(PASSAGE TO READ)

————

Tuesday, July 04, 2006

repulsion, concern and guilt

The Los Angeles Times has an article this morning about "sausage casing girls," young woman who insist on shoving their less than tiny bodies into tiny clothes. It's an interesting situation because of the wide range of issues that are in play: rising obesity rates among children in this country, pressures on women to look a certain way, and ethnic and racial variations on standards of beauty, to name just a few. I'll admit that it's something that I have spent my share of time thinking about -- torn between repulsion, concern and guilt.

When I see girls in the mall wearing clothes that are too small for them is to think (as my dad did when I came out dressed in black tights and droopy army shorts in the middle of July, circa 1986) that the look is perplexing because it is anything but flattering. Wearing a pair of pants that fit would not accentuate their extra pounds in the same way. It's not just their bellies hanging over the top of their pants (like the fat high school basketball coach). The layer of fat above the pants goes all the way around (hence, the term, "muffin top"). In addition to looking bad, it also looks horribly uncomfortable. Can they breathe?

This evolves into, "I am a bad feminist because I should be celebrating the fact that these girls feel okay about their bodies and aren't hiding them," (again, like I did); coupled with, "There are different standards about body types among racial and ethnic groups and you are being narrow minded."

————

(HOW TO COMPLETE THIS TASK)
Rewrite the stretch of the blog post from "Tuesday, July 04, 2006" through "concern and guilt.", replacing "repulsion" with "disgust". The listing after this point is separate material with no connection to the blog post.

(Entries taken from a collection)
————

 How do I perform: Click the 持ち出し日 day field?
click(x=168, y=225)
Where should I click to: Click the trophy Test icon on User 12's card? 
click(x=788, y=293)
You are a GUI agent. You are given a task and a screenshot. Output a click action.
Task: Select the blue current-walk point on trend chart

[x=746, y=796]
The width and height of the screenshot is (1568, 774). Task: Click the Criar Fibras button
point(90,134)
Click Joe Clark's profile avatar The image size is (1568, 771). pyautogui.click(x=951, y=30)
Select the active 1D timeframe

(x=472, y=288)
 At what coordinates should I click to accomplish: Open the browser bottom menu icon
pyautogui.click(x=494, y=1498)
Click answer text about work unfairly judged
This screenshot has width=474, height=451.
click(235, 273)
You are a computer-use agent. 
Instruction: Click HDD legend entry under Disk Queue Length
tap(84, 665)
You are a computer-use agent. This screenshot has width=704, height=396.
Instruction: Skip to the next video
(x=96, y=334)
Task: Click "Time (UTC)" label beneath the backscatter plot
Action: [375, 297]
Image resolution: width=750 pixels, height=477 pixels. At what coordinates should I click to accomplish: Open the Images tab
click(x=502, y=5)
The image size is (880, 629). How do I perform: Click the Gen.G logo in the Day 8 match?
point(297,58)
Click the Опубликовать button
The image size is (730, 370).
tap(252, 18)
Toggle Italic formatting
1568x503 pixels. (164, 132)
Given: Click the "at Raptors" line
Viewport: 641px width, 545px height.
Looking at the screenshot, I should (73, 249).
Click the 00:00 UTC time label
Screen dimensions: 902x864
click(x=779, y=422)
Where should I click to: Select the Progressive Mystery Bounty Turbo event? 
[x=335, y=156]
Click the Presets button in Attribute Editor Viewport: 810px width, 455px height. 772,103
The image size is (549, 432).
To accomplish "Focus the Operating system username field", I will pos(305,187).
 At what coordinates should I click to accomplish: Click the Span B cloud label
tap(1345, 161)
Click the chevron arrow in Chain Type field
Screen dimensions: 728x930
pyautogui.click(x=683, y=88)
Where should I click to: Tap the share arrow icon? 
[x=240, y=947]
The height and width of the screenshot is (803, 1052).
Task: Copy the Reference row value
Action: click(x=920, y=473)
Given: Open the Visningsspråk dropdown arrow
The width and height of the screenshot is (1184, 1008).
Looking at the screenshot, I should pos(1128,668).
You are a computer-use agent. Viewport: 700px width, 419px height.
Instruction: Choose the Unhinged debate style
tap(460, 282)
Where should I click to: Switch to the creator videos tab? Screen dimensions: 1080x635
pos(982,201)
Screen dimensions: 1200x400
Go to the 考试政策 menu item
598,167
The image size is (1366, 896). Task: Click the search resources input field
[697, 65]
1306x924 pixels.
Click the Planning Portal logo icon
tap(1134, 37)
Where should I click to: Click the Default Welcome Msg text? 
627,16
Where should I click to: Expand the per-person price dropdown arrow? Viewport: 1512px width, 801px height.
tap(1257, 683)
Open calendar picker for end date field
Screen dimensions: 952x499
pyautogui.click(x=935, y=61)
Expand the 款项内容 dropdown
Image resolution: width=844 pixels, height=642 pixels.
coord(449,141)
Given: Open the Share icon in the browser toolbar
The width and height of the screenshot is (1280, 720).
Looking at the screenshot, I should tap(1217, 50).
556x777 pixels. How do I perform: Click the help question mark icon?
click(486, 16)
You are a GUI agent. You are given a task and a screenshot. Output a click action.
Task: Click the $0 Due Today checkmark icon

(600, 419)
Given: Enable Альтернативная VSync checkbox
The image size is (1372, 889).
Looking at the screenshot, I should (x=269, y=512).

————

(TASK RESPONSE)
Tuesday, July 04, 2006

disgust, concern and guilt

The Los Angeles Times has an article this morning about "sausage casing girls," young woman who insist on shoving their less than tiny bodies into tiny clothes. It's an interesting situation because of the wide range of issues that are in play: rising obesity rates among children in this country, pressures on women to look a certain way, and ethnic and racial variations on standards of beauty, to name just a few. I'll admit that it's something that I have spent my share of time thinking about -- torn between disgust, concern and guilt.